Well, that depends on who you ask. ;-)
> How does suspend compare to ususpend/suspend2 ?
swsusp and ususpend use the same low-level kernel code, so if one of them
works for you, the other should as well. The difference is mainly that with
swsusp the kernel saves the image into a swap, while with usupend the image
is saved (and loaded on resume) by a userland process. Additionally, ususpend
can compress and/or encrypt the image, supports suspend-to-disk-and-RAM,
splash-based progress meters and some such. Gerenally, it adds the features
that, in the opinion of its authors, are better implemented in the userland.

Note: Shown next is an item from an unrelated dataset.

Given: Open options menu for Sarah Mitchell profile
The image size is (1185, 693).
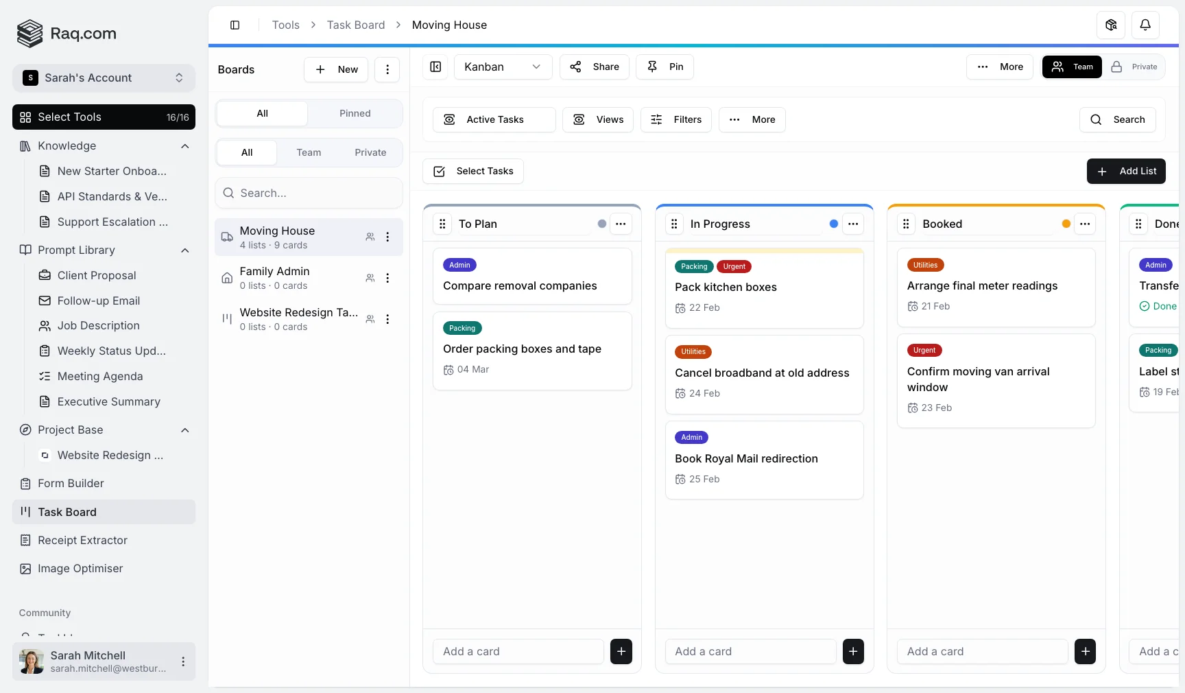Looking at the screenshot, I should pyautogui.click(x=183, y=662).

Plus IMHO ususpend's resume is a bit more convenient for calling from within
initrd images.
suspend2 uses some different low-level code, but as far as the stopping of
tasks and handling devices are concerned, it should be equivalent to swsusp
and ususpend. It generally allows you to create bigger suspend images (the
images created by swsusp and ususpend are at most as large as 50% of RAM),
but it makes some strong assumptions regarding memory management which are
not proven to be always satisfied, although there's no evidence showing
otherwise. It also implements approximately the same set of additional
features as ususpend, but in the kernel.
> Is there any chance to see suspend2 be part of the official linux
> distribution in a near future or not ?
That's a delicate matter ...
Greetings,
Rafael
--
If you don't have the time to read,
you don't have the time or the tools to write.